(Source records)
* * *

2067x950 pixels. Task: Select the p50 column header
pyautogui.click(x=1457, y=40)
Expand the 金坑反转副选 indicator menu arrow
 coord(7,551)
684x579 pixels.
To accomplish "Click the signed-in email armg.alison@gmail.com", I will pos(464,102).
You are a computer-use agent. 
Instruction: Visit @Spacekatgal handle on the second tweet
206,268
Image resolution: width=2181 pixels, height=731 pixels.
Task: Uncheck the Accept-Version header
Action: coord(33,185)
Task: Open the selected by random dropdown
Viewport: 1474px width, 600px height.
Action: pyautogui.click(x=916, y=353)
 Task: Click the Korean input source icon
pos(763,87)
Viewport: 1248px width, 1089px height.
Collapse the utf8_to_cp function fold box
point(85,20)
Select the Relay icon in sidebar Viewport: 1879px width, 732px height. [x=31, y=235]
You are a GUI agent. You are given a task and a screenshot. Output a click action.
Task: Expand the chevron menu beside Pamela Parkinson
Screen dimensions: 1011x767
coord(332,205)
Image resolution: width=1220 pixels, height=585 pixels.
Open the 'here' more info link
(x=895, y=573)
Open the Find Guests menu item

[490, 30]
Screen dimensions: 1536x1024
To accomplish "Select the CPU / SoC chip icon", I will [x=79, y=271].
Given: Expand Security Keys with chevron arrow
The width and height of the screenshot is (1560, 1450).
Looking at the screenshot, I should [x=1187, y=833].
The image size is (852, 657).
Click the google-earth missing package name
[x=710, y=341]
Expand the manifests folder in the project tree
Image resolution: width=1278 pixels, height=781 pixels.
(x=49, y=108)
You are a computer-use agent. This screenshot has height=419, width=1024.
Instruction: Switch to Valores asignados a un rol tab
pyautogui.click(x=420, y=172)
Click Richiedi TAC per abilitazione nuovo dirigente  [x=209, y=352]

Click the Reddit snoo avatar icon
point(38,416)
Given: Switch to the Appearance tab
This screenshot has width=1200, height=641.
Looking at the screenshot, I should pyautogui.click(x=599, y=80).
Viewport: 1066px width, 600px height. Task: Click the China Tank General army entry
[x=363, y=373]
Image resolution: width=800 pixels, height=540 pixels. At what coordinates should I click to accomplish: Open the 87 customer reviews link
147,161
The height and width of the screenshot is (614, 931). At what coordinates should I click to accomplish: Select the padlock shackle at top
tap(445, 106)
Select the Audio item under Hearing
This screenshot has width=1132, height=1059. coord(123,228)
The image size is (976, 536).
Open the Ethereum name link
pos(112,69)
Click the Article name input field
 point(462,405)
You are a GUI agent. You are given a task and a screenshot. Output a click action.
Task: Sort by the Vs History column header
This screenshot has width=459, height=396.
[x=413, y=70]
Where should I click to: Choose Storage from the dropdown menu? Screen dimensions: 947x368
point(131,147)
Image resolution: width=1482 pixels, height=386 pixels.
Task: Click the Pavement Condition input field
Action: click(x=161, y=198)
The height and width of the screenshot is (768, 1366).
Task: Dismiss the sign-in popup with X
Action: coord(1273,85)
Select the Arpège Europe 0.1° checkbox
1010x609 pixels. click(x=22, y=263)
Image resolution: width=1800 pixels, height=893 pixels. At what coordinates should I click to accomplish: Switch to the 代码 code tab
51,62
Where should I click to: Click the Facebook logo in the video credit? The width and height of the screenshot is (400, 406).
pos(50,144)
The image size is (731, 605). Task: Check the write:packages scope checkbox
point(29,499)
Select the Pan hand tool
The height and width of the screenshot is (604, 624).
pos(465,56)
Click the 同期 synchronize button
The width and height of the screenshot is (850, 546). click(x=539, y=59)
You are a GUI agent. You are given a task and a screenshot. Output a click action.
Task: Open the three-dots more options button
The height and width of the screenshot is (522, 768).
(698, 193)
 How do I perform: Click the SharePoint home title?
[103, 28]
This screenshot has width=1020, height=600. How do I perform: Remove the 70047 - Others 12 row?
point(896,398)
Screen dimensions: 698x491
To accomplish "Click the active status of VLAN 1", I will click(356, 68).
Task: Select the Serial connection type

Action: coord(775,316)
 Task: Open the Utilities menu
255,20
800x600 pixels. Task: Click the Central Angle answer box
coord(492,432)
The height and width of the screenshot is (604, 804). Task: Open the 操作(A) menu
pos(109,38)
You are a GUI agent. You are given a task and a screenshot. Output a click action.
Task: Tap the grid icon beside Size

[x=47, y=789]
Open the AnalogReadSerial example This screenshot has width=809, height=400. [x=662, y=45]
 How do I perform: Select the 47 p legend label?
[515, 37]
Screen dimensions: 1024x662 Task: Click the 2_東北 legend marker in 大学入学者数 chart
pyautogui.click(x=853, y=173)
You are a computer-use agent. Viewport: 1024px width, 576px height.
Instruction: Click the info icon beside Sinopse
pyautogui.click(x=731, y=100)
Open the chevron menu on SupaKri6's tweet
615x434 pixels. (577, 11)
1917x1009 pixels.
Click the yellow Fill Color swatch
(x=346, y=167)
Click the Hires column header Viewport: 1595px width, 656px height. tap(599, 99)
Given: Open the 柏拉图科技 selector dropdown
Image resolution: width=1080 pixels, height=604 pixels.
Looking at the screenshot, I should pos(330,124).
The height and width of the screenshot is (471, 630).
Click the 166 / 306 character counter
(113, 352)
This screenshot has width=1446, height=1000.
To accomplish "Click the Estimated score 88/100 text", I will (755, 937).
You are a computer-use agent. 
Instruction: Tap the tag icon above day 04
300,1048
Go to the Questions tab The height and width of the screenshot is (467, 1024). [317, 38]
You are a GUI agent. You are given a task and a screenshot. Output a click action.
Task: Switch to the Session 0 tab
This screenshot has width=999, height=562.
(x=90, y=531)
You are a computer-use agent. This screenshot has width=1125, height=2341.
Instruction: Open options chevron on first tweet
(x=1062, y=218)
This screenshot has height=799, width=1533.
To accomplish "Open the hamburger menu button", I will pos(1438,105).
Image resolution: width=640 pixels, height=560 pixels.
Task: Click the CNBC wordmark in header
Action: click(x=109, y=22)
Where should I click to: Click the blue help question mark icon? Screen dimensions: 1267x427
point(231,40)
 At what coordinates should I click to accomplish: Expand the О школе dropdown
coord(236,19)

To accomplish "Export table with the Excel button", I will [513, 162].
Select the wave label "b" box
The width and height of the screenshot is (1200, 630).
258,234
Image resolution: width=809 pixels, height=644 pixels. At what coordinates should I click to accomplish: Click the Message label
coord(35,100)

* * *

> [TASK DIRECTIONS] I need every line of the data that has the word "computer"; please list them.

> [RESPONSE]
You are a computer-use agent. 
You are a computer-use agent. This screenshot has height=419, width=1024.
You are a computer-use agent. Viewport: 1024px width, 576px height.
You are a computer-use agent. 
You are a computer-use agent. This screenshot has width=1125, height=2341.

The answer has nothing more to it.